Someone basically threatening to take their ball and go home if forced to fix their deathtraps.
I think the heart of the matter is that there is no hard and fast USCG inspection checklist that says “This vessel is not seaworthy unless there is verifiable evidence that xyz is in place and compliance is being measured/monitored through inspecting detailed ship inspection/fire-watch/safety remediation logs.” This is similar to the self-inspection logs that the dishwasher at a commercial kitchen is required to take readings, and attach chemical/temperature strips to the log books to verify and record proper temperature/sanitizing chemicals for the wash cycle. In other words, the laws are on the books but haven’t been distilled down operations manuals that read; “Dear USGC, here is how you inspect and verify compliance for…”
(Disclosure, I was a frequent diver aboard the Conception and have known Captain Jerry for a number of years.)

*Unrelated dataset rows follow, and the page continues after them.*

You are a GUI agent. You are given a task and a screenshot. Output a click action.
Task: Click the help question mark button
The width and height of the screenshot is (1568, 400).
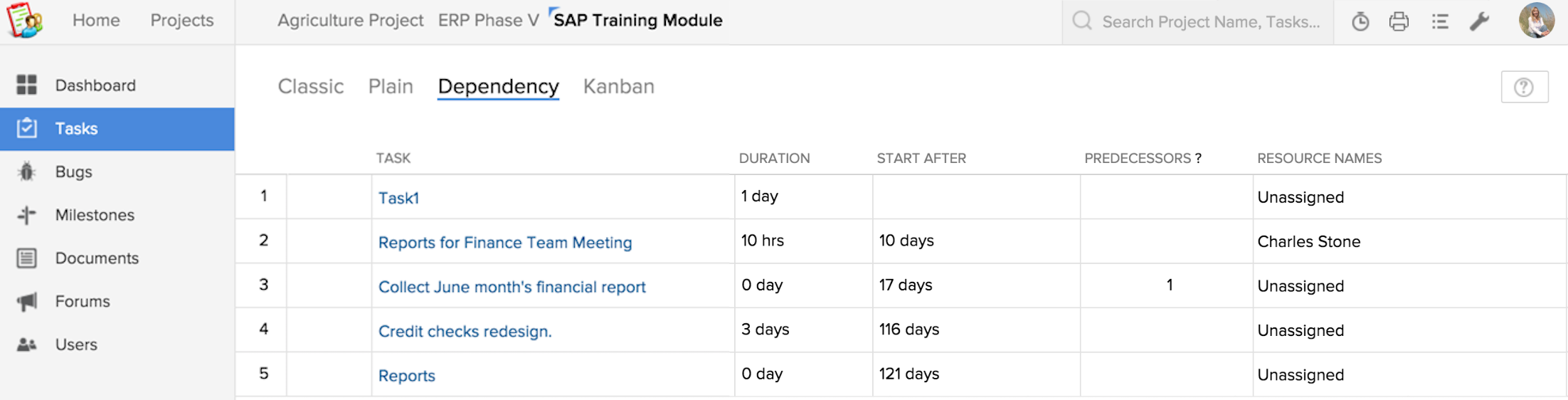(x=1524, y=88)
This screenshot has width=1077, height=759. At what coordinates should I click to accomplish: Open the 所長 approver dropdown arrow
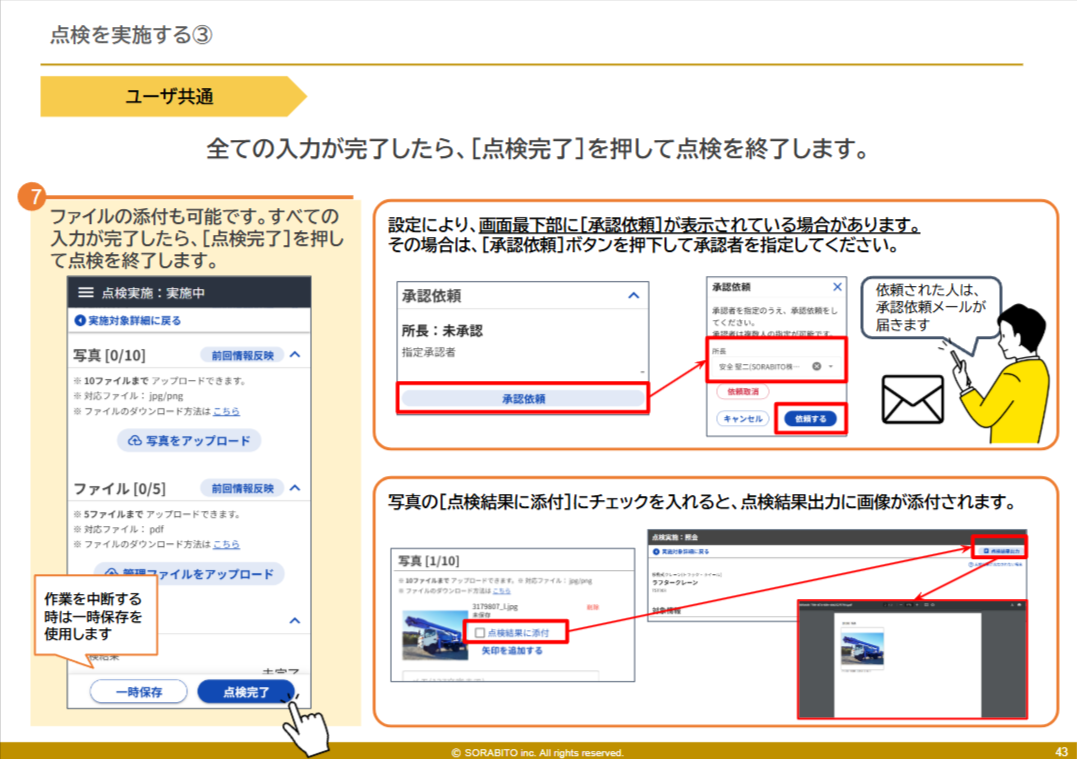pyautogui.click(x=831, y=367)
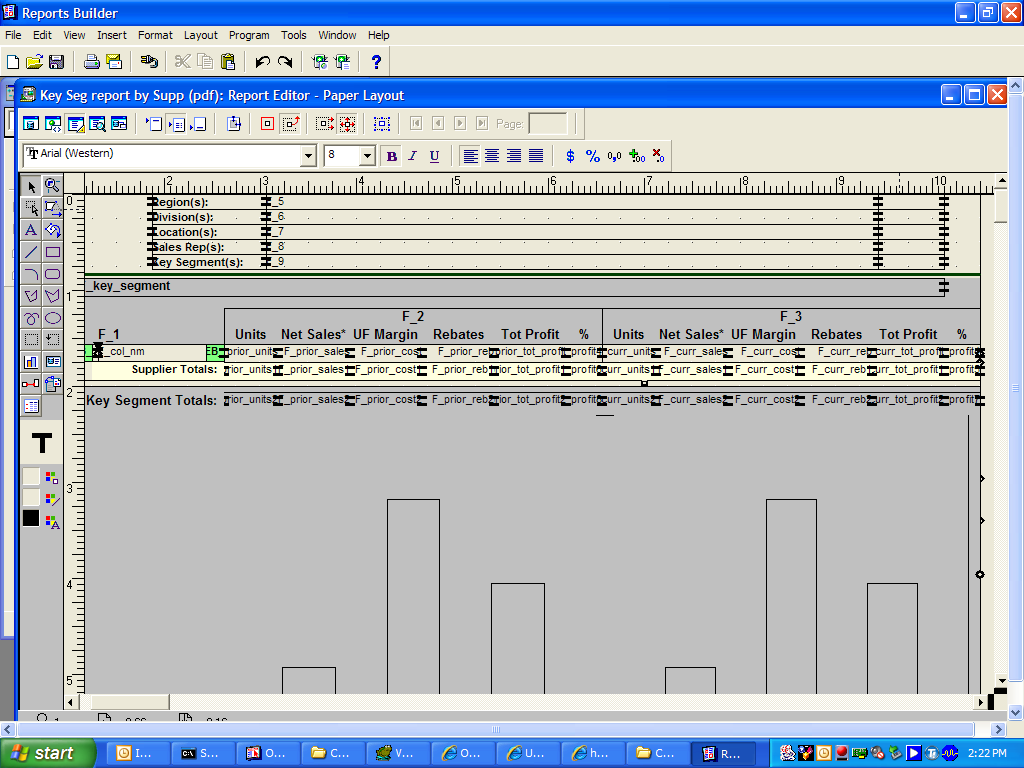
Task: Click the Print icon in toolbar
Action: pos(91,62)
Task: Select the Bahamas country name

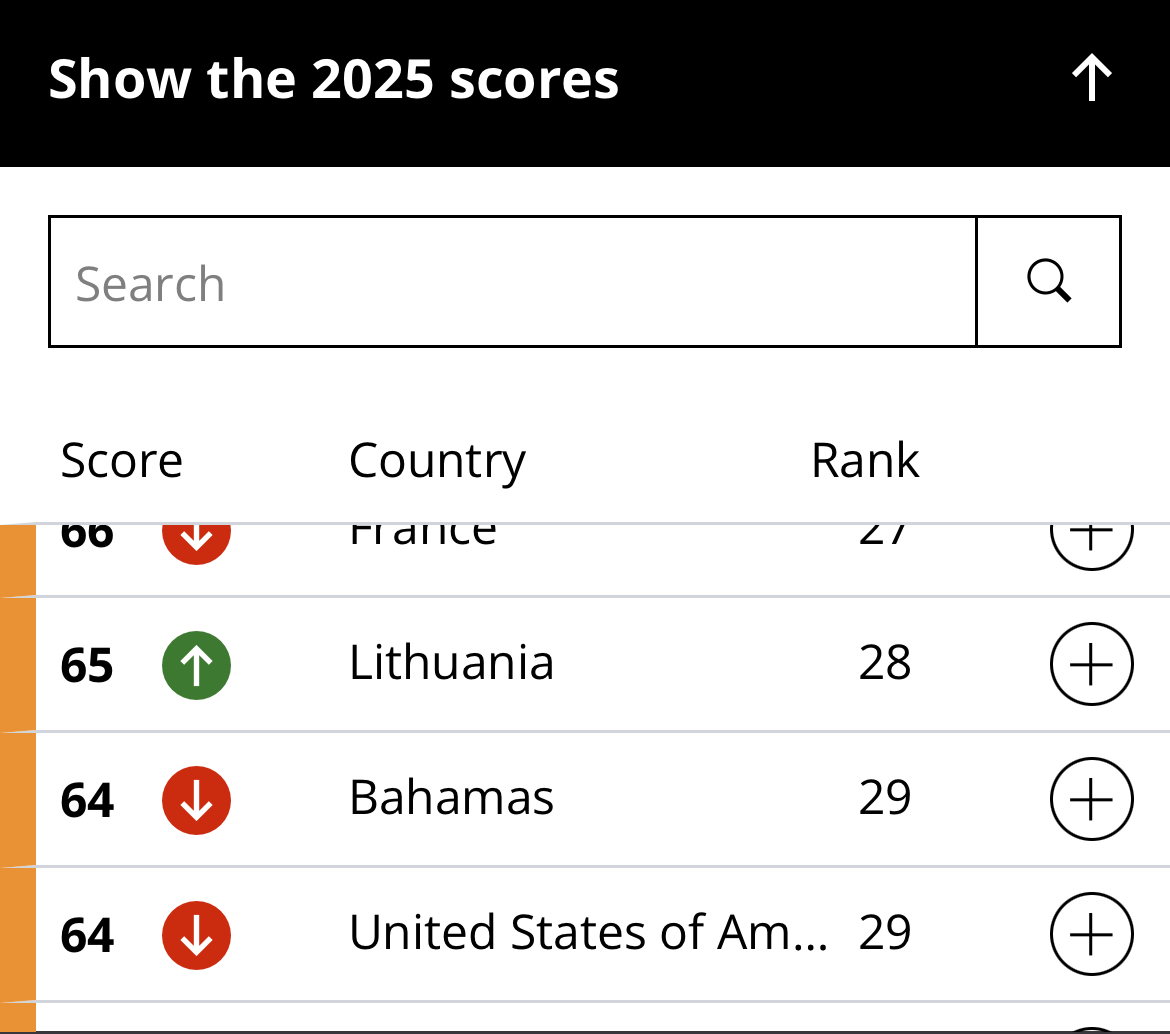Action: 451,798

I think I read something about having a night watchperson, not just smoke detectors and fire extinguishers. After reading a lot about this (and personally knowing people that have dived from/slept on this vessel), I would sure feel much more reassured knowing there was someone awake and responsible all night long checking on things.
There was supposed to have been someone on watch. Not having them awake and alert is a big deal.
It seems notable that the comment starts “there are inherent risks of going to sea that can’t be mitigated”; then moves onto a list of risks that, one and all, could be mitigated if someone were motivated.
It gives the piece a rather dishonest air. If your thesis is “you don’t want to pay what safe dive boats would cost” just come out and say it, don’t try to pretend that risks are laws of nature.
I don’t doubt that there are some edge cases that even (the quite mature) discipline of naval architecture and risk management can’t quite deal with; but all the examples given in that comment are absolute bread-and-butter “we know how to do it right it just might be tedious and expensive” stuff.